— EXERCISE DIRECTIONS —
Look for the word "ISCRITTI" in the data below, and copy every line that holds it.

— MATERIAL TO PROCESS —
++++++++++++++++++++

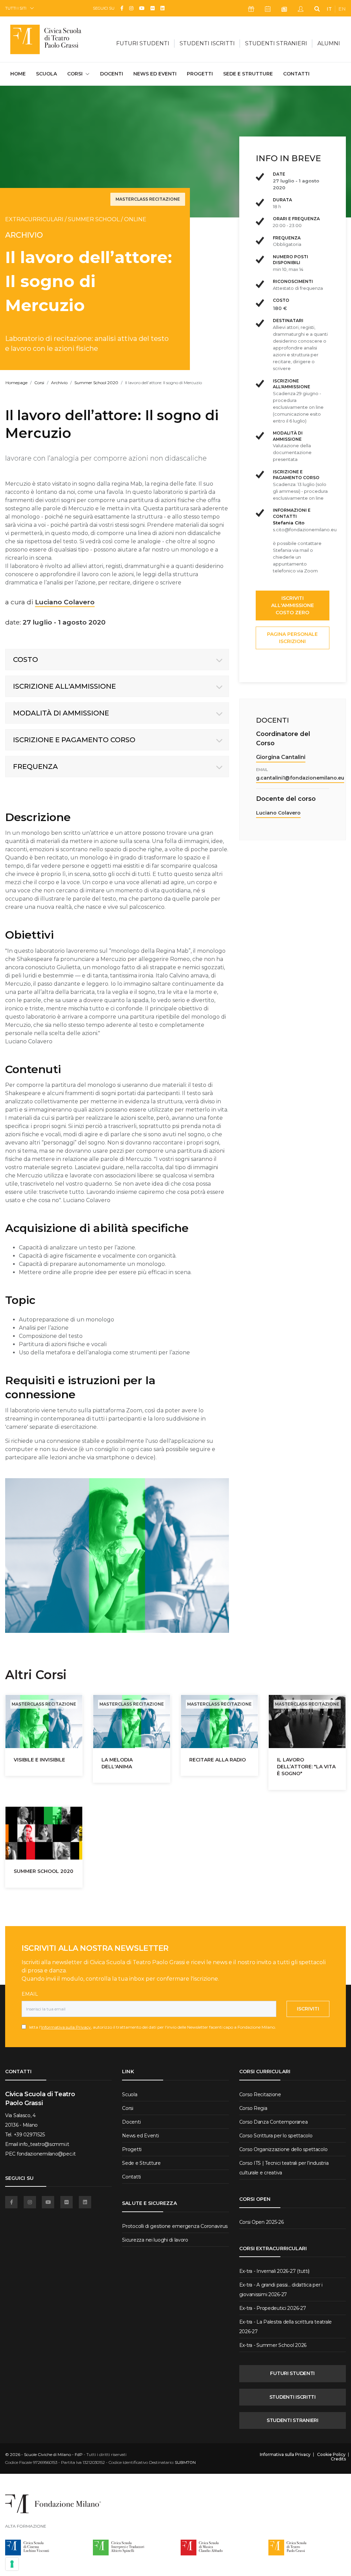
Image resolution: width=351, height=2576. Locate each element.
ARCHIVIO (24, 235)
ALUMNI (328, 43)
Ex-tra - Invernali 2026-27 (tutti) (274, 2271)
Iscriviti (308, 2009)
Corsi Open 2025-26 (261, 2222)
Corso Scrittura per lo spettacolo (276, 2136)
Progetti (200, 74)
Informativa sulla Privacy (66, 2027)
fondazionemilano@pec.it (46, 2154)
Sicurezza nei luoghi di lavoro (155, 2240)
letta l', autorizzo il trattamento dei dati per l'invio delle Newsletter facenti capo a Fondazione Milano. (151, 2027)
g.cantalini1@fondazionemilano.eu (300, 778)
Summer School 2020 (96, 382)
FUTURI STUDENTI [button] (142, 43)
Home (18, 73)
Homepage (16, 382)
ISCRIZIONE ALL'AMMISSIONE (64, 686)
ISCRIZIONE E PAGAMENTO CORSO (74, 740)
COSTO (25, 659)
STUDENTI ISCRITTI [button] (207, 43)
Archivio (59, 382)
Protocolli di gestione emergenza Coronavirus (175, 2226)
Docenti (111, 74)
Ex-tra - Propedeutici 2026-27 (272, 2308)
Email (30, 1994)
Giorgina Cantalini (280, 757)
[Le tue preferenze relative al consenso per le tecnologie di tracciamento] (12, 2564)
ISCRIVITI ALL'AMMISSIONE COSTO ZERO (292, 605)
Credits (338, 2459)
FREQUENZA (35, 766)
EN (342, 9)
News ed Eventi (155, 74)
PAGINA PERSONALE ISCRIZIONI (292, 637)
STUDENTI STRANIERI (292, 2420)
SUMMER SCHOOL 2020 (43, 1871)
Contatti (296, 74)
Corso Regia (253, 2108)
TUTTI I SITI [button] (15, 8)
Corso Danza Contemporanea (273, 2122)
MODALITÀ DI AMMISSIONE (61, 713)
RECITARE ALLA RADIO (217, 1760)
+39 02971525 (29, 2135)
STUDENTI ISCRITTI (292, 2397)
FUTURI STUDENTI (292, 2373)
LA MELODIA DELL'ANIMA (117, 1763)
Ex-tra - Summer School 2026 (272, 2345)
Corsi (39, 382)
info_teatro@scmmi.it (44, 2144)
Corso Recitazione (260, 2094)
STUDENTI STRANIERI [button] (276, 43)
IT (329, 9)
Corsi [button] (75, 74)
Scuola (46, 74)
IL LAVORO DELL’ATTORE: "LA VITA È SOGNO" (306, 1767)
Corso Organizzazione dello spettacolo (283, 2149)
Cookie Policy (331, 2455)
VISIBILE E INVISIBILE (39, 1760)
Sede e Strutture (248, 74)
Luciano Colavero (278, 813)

++++++++++++++++++++

— RESPONSE AREA —
STUDENTI ISCRITTI [button] (207, 43)
STUDENTI ISCRITTI (292, 2397)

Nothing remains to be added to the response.